■ **WORK REQUIRED**
Report each line in the records below that contains the word "size".

■ **RAW DATA**
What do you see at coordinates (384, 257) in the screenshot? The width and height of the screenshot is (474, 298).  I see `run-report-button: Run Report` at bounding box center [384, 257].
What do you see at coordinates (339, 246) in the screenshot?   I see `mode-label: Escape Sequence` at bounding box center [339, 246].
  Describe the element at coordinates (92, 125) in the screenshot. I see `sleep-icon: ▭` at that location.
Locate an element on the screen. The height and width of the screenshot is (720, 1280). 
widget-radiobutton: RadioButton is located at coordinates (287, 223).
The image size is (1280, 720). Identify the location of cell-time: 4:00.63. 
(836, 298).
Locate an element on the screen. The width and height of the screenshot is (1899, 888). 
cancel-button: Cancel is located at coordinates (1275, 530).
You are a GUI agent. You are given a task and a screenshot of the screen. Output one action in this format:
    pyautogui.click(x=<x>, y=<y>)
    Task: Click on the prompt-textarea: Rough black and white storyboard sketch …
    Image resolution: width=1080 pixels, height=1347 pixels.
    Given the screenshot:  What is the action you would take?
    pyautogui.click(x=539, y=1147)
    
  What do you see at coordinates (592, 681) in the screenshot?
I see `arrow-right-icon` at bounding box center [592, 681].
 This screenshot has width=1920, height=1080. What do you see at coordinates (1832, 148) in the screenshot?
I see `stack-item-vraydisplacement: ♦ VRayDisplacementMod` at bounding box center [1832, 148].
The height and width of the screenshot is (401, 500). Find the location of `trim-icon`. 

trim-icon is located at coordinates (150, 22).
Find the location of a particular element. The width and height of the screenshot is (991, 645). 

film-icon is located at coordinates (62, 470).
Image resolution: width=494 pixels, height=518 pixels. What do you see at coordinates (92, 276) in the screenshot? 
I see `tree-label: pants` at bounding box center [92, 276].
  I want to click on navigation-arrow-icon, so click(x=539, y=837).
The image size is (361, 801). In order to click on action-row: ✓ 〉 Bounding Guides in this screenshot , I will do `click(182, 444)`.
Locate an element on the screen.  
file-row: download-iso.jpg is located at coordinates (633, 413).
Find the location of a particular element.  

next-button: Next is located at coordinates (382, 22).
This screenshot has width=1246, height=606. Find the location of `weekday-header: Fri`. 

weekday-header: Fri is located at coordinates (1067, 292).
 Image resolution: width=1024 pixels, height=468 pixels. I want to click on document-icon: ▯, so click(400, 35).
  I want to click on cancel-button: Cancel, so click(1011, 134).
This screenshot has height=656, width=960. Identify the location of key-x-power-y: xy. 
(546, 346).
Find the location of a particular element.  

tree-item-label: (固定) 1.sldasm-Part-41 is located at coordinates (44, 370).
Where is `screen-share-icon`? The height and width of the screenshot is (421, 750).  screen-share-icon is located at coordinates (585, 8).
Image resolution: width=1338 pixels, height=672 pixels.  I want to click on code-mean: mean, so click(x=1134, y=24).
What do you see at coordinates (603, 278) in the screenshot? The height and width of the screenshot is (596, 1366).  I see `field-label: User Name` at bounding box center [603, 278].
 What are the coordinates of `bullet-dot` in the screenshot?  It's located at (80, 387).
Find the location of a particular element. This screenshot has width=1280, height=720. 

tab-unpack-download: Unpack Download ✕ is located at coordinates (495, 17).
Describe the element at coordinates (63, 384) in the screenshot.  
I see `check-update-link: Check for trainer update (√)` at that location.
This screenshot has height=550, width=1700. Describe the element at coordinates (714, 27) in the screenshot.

■ **FINISHED EXERCISE**
The image size is (1280, 720). Identify the location of cell-time: 4:00.63. 
The image size is (361, 801). In order to click on action-row: ✓ 〉 Bounding Guides in this screenshot , I will do `click(182, 444)`.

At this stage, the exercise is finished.